文学フリマから三週間。やっと、この本を読めた。冊子とはいえ百三十ページを超すボリュームである。
以下のように、何とも、ぎこちない感想になってしまったが、実際の作品はずっと滑らかで、最後の終焉まで引き込まれていく。さすが、ビブリオテカプヒプヒ最新刊である。訳者の言う〈ウルトラQみたいな〉という形容の通り、〈人間の持っている根元的な欲望〉を怪物として表現したあの名番組と共通しているところがあると思う。
野原での動物たちの牧歌的な争いから、奇妙な予感を感じた可哀想な主人公の少年が巻き込まれるのは、超古代から地球を覆っていた巨大な悪意との戦いである。物語は確かに古風な西洋怪談風に始まる宇宙怪談なのだけれど、じつは結構珍しい、当時西欧を覆っていた「黄禍論」を具体的に表現した作品なのである。
西欧を遙かにしのぐ東洋の歴史に敬意は持っても、距離は置きたい精神状態、何を考えているかわからない思考形態の違いから起こる黄色人種への恐怖感は、東洋との関係が深くなるに従い、更に東洋の島国日本と大国ロシアの戦争で日本が思わぬ勝利を収めたこともあって、十九世紀末から二十世紀初頭に最高潮に達したのである。あのピーター・セラーズクリストファー・リーの当たり役「フー・マンチュウ」だといえばおわかりいただけるだろう。
文中登場するもう一人の主人公〈施シー博士〉に対する描写を見てもそれは明らかだ。
鄙びたドイツの森でアルマジロに出くわしたのも同然」なのは「まごうかたなく蒙古人種モンゴリアン」であった(それにしても、何という形容か)。

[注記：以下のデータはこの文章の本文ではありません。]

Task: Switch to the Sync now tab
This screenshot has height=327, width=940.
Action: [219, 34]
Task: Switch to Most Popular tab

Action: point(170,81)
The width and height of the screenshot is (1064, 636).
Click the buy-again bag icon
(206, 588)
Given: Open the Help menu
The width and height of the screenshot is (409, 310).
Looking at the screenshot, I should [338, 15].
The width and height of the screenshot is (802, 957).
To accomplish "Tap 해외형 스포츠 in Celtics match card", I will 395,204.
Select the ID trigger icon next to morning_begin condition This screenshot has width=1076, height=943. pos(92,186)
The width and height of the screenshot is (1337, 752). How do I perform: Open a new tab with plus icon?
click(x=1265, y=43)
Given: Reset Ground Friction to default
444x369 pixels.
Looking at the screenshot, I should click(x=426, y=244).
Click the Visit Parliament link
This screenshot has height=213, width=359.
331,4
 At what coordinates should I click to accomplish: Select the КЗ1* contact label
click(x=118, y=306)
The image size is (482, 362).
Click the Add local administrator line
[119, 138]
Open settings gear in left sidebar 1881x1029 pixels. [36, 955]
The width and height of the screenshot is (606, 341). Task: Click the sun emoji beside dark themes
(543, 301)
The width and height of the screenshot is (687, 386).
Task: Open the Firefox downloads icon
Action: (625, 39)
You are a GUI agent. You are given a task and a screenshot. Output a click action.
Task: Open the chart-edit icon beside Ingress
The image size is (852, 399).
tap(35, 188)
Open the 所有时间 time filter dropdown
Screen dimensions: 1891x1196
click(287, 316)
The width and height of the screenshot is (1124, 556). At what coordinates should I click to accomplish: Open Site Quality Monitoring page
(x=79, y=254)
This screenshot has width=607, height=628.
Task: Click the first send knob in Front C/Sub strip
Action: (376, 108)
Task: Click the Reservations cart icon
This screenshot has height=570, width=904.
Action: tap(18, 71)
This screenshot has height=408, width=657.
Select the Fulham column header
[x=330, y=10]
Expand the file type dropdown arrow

彼は読心術を操り、少年が博士の意志に逆らおうとすると、部屋のランプの〈絹の傘〉に博士の黒い二つの目が浮かび上がらせる能力を持っている。東洋の神秘を具現したこの博士は、有史以前に地球に落下したある惑星の持つ邪悪な意志を、現代によみがえらせようとして、少年をその協力者として使役する。何とも可哀想なのはこの少年で、さんざん使われたあげくに悪意の犠牲にされてしまう。
少年を使って隕石の全貌を顕したものの、実際に出現した宇宙の悪意のあまりにも強力なために作業を中止しようとするが、さすがの謎の中国人科学者の解読した、超古代の智慧によっても制御しきれない羽目に陥る。そうして、太古から眠っていた宇宙からの強力な意志によって、人類の破滅が始まっていく。
悪意の固まりの隕石が、ニッケルKupfernickel (悪魔の銅)という語源を持つ金属だというのも象徴的だ。東洋の狡猾を絵に描いたような〈施博士〉は、制御不能に陥り少年の血の犠牲で収まった隕石を、現地の工場に銃弾の材料として寄贈して、何処ともなく消えていく。作者、予言者ザイデルが亡くなって数年、悪魔の銅から造られた銃弾は、その国から殺戮の連鎖が拡げられ、その後のヨーロッパ、さらに世界中を巻き込んで席巻してゆくのである。